## PARTS OF THE EXERCISE
**1)** Translate the sentence "However, symbols matter in politics." from the passage on London's financial sector into French.
**2)** Output the portion of the passage on London's financial sector starting at "The first is" and ending at "across the bloc.".

## SELECTED TEXT
◇ ◇ ◇ ◇ ◇

The first is the fallout from Brexit. A deal was done, but much is still on the table including financial equivalence. The City’s pre-eminent status is still in play and the British Chancellor Rishi Sunak has prioritised defensive measures against raids from the EU. Amsterdam has already stolen London’s equities crown. That is largely symbolic. Equities are a tiny fraction of London’s activities, dwarfed by derivatives and foreign exchange. London is still the second largest market for international IPOs, the largest for non-tech IPOs and it is a concentrated centre of excellence across multiple functions, whereas the EU’s financial centres are spread across the bloc.


However, symbols matter in politics. Britain spent a vast amount of political capital on its tiny fishing industry during the Brexit negotiations because the image of sovereign control matters more than the economics do. Sunak does not want London to be seen to be taking further hits, so he asked Lord Hill to look for ways to make the City more attractive as a deep and accessible pool of capital. SPACs are clearly part of that mix.


The second is more realpolitik. Whereas George Osborne, Sunak’s predecessor but one, was relatively relaxed about foreign takeovers of British companies and assets (he saw them as much-needed investment in cash-strapped Britain), the current administration is less so. New measures such as the National Security and Investment Bill and a reversal on Huawei show ministers’ raised awareness of foreign actors in the British economy. But more broadly they are cognizant that British corporate assets are facing an onslaught of bargain basement M&A activity. Two large factors have combined to make this happen. Four years of Brexit uncertainty have left British corporates undervalued, especially in the mid-cap market where research is more thinly spread. Secondly, the pandemic has compounded that devaluing effect whilst also creating a record pile of capital raised off the back of loose monetary policy, especially low interest rates, around the world.

◇ ◇ ◇ ◇ ◇

(Stored data entries)
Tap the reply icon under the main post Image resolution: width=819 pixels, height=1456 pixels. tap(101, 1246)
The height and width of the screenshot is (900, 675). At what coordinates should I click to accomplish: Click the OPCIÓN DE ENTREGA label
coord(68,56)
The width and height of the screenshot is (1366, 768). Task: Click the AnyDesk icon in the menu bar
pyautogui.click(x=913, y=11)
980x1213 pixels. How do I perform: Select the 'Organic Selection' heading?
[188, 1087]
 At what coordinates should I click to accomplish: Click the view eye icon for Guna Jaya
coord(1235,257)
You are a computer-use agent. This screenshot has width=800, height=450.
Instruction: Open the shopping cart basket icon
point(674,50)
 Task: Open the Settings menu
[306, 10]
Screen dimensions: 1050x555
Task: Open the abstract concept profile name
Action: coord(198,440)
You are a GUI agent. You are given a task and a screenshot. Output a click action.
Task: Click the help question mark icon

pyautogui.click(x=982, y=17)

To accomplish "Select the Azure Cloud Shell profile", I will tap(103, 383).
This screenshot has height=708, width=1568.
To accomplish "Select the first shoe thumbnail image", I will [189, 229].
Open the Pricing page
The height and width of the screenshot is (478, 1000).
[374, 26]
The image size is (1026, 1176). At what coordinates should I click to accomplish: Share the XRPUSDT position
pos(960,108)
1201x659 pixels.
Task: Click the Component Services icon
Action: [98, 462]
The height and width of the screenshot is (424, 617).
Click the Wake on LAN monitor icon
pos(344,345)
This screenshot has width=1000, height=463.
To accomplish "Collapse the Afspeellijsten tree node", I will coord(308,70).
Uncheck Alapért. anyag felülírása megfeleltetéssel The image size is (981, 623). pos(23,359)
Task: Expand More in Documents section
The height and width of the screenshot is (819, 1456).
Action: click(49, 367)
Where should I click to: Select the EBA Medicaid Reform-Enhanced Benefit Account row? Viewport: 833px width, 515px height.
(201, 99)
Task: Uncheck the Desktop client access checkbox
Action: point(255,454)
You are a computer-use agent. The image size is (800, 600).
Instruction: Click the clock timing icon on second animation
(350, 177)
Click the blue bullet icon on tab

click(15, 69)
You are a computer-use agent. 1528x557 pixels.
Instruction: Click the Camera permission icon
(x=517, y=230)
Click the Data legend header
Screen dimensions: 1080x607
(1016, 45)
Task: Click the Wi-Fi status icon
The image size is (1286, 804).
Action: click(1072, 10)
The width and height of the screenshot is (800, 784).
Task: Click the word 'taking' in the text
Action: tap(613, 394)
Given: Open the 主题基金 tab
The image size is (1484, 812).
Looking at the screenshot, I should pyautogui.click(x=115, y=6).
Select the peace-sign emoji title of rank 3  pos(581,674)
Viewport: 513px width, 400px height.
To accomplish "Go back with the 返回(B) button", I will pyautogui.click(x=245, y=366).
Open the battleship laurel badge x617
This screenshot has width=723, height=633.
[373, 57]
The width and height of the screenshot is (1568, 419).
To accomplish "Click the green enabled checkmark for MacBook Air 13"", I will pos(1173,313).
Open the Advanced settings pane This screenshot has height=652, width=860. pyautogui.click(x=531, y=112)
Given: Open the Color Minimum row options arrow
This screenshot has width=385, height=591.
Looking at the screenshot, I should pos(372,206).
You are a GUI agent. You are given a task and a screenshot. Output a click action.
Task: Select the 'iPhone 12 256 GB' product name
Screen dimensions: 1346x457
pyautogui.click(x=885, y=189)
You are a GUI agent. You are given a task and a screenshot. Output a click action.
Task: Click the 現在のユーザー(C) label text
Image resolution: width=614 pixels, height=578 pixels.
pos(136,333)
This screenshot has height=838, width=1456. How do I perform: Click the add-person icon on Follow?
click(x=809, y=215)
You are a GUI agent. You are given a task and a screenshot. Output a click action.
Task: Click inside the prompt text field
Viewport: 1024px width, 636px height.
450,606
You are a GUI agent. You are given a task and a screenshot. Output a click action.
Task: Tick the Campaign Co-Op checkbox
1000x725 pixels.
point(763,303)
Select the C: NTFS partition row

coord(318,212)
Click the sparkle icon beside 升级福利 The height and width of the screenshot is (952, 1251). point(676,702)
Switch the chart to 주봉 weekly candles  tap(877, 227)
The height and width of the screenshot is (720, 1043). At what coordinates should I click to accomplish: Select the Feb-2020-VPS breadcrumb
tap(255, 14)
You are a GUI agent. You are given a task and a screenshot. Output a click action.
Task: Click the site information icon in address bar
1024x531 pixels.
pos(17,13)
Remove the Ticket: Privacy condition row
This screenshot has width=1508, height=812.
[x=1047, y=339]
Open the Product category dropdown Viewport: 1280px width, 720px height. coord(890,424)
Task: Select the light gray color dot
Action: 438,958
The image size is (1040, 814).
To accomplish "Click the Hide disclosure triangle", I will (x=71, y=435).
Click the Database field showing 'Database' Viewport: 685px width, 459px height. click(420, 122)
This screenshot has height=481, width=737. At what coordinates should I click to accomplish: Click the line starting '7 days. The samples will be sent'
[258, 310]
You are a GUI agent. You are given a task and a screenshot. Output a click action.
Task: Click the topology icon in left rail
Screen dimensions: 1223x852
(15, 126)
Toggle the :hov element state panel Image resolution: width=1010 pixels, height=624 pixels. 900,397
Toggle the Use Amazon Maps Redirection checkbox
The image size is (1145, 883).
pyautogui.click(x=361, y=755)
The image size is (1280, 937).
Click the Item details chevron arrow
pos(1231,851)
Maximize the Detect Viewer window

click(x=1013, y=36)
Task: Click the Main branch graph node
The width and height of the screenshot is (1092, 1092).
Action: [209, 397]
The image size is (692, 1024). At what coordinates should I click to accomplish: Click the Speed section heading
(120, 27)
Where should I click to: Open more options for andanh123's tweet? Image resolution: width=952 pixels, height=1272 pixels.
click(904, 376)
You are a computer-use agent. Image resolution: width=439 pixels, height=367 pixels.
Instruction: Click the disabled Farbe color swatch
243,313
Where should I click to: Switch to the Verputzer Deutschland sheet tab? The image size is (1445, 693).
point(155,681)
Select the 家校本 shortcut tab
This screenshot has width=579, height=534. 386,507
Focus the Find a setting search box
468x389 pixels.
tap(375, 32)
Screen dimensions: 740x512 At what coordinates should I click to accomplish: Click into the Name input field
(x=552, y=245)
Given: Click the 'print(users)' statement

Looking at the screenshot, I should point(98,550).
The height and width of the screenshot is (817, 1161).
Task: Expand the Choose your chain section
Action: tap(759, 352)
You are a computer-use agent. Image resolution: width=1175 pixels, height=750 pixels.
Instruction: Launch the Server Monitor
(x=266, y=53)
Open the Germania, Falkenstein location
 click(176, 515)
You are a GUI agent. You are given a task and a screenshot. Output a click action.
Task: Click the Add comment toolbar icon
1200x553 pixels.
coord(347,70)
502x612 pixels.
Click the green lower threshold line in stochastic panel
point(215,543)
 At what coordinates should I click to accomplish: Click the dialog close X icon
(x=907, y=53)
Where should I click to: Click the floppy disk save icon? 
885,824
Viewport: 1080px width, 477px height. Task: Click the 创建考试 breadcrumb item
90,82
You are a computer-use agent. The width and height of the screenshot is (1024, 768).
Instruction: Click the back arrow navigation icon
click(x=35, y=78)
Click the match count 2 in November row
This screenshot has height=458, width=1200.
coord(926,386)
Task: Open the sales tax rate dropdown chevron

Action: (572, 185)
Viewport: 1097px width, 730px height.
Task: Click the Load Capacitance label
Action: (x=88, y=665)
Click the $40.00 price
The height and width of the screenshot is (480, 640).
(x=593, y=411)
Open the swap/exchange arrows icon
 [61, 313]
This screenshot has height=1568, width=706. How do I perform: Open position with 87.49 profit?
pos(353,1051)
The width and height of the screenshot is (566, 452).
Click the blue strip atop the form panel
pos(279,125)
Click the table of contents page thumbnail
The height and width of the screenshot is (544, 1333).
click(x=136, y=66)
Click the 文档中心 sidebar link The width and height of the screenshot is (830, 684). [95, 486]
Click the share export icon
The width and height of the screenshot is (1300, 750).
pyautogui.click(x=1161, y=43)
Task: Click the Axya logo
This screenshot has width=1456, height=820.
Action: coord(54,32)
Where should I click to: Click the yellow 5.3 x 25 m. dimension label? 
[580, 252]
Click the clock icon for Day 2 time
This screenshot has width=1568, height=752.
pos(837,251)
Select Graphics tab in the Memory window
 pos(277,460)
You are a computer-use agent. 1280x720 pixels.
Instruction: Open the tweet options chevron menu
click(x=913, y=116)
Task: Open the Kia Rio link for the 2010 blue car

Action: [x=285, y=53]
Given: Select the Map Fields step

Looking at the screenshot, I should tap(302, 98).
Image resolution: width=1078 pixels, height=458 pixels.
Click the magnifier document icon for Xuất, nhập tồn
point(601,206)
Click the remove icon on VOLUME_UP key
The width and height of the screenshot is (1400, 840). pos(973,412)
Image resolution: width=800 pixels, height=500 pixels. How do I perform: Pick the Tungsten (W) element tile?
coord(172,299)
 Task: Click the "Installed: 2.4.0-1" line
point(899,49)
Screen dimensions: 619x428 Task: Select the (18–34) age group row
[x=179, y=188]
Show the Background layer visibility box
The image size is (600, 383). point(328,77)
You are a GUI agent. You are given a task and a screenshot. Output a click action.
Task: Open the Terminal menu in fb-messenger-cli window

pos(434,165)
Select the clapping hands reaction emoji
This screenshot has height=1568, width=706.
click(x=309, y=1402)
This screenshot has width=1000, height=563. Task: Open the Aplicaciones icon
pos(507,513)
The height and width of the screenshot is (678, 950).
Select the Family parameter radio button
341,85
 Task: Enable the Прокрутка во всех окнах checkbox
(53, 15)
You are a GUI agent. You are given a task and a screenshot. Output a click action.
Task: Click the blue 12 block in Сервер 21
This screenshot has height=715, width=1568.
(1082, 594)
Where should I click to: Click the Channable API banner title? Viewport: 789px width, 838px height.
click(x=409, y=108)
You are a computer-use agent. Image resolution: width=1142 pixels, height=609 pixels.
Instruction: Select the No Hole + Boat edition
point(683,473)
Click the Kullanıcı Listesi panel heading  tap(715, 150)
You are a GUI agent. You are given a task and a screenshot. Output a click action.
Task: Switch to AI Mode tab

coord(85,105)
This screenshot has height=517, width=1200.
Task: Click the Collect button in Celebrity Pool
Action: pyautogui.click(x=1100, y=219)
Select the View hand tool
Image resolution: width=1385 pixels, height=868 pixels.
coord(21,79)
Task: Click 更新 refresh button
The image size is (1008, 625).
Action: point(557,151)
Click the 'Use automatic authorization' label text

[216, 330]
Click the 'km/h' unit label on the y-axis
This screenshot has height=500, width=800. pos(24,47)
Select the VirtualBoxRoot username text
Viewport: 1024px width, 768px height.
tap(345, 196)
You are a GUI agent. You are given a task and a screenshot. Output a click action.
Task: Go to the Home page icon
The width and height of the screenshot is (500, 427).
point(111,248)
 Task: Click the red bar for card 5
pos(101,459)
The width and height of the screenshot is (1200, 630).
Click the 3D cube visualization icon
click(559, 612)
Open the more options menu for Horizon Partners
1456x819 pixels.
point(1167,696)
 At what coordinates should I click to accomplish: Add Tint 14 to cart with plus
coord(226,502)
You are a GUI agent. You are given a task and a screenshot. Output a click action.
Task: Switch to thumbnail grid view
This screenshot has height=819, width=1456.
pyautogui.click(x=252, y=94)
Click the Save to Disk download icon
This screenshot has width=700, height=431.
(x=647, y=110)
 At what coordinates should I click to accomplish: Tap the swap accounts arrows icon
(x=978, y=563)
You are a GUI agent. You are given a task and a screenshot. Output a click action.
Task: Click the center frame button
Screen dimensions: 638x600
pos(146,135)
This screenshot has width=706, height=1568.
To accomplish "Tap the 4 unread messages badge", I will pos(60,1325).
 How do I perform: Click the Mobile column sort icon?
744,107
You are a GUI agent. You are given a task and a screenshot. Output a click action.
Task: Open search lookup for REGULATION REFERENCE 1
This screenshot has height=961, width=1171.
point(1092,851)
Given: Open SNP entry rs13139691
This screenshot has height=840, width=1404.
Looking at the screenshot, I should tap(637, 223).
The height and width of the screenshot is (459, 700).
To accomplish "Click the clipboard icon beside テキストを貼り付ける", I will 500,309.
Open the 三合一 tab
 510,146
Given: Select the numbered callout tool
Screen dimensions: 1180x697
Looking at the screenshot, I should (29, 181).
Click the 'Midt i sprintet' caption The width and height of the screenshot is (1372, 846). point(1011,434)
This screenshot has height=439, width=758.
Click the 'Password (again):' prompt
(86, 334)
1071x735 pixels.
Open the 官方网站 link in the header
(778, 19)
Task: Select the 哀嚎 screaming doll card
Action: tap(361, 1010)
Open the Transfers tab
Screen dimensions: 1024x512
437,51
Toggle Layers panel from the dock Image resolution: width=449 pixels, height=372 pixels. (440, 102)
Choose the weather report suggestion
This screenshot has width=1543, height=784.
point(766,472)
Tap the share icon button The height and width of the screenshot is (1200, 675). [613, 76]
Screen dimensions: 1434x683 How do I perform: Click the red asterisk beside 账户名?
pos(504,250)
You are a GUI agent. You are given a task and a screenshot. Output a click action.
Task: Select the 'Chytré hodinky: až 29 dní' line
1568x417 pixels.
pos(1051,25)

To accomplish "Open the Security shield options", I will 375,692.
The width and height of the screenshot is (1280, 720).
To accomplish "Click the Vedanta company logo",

◇ ◇ ◇ ◇ ◇

## PROBLEM SOLUTIONS
**1)** Cependant, les symboles comptent en politique.

**2)**
The first is the fallout from Brexit. A deal was done, but much is still on the table including financial equivalence. The City’s pre-eminent status is still in play and the British Chancellor Rishi Sunak has prioritised defensive measures against raids from the EU. Amsterdam has already stolen London’s equities crown. That is largely symbolic. Equities are a tiny fraction of London’s activities, dwarfed by derivatives and foreign exchange. London is still the second largest market for international IPOs, the largest for non-tech IPOs and it is a concentrated centre of excellence across multiple functions, whereas the EU’s financial centres are spread across the bloc.